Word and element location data
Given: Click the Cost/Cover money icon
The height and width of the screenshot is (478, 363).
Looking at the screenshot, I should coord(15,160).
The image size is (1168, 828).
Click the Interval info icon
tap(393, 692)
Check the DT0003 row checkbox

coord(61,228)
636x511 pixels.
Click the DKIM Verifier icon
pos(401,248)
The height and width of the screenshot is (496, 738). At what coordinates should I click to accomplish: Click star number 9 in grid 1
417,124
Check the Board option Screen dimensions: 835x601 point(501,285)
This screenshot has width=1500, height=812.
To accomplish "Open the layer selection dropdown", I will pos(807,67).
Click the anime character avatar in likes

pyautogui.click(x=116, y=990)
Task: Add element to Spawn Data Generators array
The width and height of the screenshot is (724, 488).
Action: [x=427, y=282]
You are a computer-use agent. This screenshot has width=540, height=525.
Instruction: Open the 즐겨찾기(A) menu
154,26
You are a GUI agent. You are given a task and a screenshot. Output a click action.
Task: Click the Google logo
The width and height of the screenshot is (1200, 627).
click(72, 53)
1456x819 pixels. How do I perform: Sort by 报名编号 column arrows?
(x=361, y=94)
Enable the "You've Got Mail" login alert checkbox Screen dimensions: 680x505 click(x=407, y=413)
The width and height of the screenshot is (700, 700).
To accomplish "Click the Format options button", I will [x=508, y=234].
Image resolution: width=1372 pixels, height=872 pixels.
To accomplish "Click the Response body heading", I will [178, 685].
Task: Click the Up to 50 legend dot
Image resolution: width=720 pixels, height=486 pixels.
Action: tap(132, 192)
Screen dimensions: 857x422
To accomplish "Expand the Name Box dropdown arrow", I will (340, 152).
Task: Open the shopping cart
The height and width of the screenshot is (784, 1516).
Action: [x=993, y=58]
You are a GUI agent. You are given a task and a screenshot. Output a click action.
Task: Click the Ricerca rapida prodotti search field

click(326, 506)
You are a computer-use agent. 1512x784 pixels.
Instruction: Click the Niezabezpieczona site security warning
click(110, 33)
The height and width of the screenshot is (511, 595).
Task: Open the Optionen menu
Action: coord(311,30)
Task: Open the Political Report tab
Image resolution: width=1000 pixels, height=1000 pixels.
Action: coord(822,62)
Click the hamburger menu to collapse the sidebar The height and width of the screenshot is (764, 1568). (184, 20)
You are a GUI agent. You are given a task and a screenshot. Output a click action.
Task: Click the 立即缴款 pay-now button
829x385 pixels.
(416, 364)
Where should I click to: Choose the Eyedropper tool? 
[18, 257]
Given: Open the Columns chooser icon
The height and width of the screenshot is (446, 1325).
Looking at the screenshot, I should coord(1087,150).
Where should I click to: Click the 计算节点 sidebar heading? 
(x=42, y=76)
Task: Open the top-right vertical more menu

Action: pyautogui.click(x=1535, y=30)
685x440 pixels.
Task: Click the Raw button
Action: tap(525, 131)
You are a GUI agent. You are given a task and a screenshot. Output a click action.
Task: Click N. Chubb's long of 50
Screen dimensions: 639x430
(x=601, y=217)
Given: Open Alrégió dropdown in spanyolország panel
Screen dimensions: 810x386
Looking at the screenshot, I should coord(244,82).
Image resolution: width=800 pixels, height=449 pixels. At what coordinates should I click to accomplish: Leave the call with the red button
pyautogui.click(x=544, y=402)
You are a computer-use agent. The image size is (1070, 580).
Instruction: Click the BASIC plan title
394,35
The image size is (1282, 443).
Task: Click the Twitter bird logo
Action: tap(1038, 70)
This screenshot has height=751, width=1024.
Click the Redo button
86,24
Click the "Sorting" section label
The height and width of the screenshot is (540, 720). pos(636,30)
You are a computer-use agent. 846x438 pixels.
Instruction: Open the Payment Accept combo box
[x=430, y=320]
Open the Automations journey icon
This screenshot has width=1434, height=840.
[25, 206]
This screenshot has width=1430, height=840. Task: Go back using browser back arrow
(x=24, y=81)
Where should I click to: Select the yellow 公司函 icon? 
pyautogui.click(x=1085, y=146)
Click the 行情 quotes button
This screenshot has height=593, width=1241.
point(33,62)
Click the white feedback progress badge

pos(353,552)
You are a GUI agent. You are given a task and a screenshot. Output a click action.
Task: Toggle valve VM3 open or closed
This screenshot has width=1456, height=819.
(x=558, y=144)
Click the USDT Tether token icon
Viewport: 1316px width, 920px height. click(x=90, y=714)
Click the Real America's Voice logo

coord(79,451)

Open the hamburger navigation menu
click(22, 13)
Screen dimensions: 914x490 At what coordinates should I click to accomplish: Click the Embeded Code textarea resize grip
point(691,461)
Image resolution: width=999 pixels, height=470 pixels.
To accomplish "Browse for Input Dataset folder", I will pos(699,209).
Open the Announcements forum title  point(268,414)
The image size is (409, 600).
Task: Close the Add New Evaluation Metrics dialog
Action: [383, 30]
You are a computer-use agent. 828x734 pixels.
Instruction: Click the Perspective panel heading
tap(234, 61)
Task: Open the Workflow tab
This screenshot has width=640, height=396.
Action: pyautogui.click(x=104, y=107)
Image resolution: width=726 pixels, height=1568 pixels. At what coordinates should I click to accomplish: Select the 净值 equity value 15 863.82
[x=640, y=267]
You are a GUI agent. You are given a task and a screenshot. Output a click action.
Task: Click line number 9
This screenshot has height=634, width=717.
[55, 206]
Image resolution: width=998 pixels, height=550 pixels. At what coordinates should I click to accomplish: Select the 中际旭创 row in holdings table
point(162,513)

■ Directions for this task
Rewrite the rows from the line containing "You are a computer-use agent. 1512x784" up to and including the line containing "(x=42, y=76)", swapping "Eyedropper" for "Paintbrush" and changing nothing else. Return only those lines.

■ The output
You are a computer-use agent. 1512x784 pixels.
Instruction: Click the Niezabezpieczona site security warning
click(110, 33)
The height and width of the screenshot is (511, 595).
Task: Open the Optionen menu
Action: coord(311,30)
Task: Open the Political Report tab
Image resolution: width=1000 pixels, height=1000 pixels.
Action: coord(822,62)
Click the hamburger menu to collapse the sidebar The height and width of the screenshot is (764, 1568). (184, 20)
You are a GUI agent. You are given a task and a screenshot. Output a click action.
Task: Click the 立即缴款 pay-now button
829x385 pixels.
(416, 364)
Where should I click to: Choose the Paintbrush tool? 
[18, 257]
Given: Open the Columns chooser icon
The height and width of the screenshot is (446, 1325).
Looking at the screenshot, I should coord(1087,150).
Where should I click to: Click the 计算节点 sidebar heading? 
(x=42, y=76)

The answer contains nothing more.